Another writer I greatly admire is the historian Bruce Kuklick, who has contributed a number of pieces to B&C over the years. Here's what I wrote about his Blind Oracles: Intellectuals and War from Kennan to Kissinger, which was one of my favorite books of 2006:

Kuklick is a historian with an uncommon range, taking up subjects as various as American philosophy and the social history of baseball in Philadelphia. His new book, the best I've read this year on U.S. foreign policy and one of the most enjoyable books of the year in any category, focuses on efforts in the postwar era to bring foreign policy into the domain of scientific analysis. Coolly ironic, studded with intellectual biographies-in-miniature of a fascinating cast of characters, Blind Oracles is perhaps too impartial to win the wide acclaim it deserves.

His new book, written with Emmanuel Gerard, a professor of history at the University of Leuven in Belgium, is Death in the Congo: Murdering Patrice Lumumba, due in February from Harvard University Press. I have read a galley of this unsparing chronicle, and I am already sure that it will be one of my favorite books of 2015.

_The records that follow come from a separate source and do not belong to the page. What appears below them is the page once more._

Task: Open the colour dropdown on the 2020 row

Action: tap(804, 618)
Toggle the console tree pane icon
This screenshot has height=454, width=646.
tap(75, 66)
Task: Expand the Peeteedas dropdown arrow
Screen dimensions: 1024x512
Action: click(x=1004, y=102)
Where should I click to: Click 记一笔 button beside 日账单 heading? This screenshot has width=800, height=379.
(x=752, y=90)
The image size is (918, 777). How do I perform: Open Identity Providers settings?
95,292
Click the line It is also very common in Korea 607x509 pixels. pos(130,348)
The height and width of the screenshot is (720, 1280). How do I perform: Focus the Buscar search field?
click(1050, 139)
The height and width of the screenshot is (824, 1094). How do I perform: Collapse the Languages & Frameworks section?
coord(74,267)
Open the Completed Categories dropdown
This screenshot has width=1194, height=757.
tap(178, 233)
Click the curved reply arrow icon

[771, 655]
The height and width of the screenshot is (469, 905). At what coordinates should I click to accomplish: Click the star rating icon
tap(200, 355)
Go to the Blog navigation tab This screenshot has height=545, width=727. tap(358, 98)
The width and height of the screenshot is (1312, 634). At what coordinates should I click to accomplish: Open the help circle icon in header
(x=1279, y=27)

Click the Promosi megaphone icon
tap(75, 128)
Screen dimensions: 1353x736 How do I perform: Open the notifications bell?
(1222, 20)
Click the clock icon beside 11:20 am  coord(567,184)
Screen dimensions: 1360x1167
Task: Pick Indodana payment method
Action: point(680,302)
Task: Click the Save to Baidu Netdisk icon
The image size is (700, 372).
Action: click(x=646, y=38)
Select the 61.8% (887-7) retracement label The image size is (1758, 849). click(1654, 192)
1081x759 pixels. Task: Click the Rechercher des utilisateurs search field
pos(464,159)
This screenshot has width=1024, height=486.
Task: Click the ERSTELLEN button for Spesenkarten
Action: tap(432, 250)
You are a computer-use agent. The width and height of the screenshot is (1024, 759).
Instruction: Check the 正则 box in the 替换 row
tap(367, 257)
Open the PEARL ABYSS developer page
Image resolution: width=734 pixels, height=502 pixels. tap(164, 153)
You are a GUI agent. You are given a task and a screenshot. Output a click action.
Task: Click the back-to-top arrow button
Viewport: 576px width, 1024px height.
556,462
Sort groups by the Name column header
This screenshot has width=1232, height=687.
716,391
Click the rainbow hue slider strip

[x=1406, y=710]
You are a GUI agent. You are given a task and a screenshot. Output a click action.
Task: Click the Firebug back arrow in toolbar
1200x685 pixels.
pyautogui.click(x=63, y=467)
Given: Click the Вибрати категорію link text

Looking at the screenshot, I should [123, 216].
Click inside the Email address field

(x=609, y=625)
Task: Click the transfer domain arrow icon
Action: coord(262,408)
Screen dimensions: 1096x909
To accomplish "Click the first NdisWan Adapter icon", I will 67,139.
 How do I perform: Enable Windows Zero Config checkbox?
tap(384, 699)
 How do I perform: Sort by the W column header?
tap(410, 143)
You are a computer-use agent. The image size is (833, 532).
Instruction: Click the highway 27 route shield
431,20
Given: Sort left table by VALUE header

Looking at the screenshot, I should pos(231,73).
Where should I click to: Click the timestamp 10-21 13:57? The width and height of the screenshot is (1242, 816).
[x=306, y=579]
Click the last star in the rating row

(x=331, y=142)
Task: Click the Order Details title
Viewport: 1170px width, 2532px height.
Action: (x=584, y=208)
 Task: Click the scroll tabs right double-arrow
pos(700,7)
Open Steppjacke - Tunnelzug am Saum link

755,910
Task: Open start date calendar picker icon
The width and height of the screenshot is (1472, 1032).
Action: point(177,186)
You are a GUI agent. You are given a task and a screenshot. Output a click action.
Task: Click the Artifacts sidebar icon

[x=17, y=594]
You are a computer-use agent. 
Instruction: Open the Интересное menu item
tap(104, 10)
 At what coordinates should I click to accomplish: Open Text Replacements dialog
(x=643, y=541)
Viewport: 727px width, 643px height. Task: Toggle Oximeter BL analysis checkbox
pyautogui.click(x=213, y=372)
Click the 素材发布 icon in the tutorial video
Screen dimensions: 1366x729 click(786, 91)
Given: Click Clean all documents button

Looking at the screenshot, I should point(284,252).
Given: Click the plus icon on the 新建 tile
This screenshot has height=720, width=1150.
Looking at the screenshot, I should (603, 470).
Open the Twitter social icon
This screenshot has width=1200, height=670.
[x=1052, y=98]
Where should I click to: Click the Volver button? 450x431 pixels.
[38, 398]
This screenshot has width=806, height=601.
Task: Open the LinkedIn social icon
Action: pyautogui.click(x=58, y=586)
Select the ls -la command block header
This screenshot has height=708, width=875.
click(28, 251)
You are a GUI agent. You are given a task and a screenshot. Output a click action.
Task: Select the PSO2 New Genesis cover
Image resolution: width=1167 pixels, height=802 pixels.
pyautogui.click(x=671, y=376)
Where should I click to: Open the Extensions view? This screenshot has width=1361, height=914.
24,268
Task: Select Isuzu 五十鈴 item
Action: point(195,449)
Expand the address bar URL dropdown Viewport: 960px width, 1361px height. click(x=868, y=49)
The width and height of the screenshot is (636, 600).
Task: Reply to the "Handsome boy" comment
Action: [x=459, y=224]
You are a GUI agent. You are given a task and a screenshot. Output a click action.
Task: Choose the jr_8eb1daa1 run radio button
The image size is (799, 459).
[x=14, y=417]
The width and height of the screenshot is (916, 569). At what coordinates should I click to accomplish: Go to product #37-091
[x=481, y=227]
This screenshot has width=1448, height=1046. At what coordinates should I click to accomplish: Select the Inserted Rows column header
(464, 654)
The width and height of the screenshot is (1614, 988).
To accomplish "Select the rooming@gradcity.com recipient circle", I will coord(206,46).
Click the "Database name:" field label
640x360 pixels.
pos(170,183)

Finally, I want to recommend Barry Strauss's The Death of Caesar: The Story of History's Most Famous Assassination, due in March from Simon & Schuster. (This one also I've had a chance to read ahead of time.) Here's what I wrote about Strauss's 2009 book The Spartacus War, one of my favorites of that year:

Yes, that Spartacus, the one played by Kirk Douglas in a memorable movie almost 50 years ago, the gladiator who led a daring slave rebellion in Roman Italy between 73 and 71 BC. Barry Strauss, a historian who writes superbly for the general reader, tells the story in a fast-paced narrative that is deeply informed by scholarship but that never loses its momentum. Christian readers will be provoked to think about Spartacus in the light of another rebel, one of a very different kind, who won victory by submitting to crucifixion.

It's especially interesting to read The Death of Caesar side-by-side with Death in the Congo.

There are many more books I'm looking forward to in 2015, but these are a handful that will repay your attention.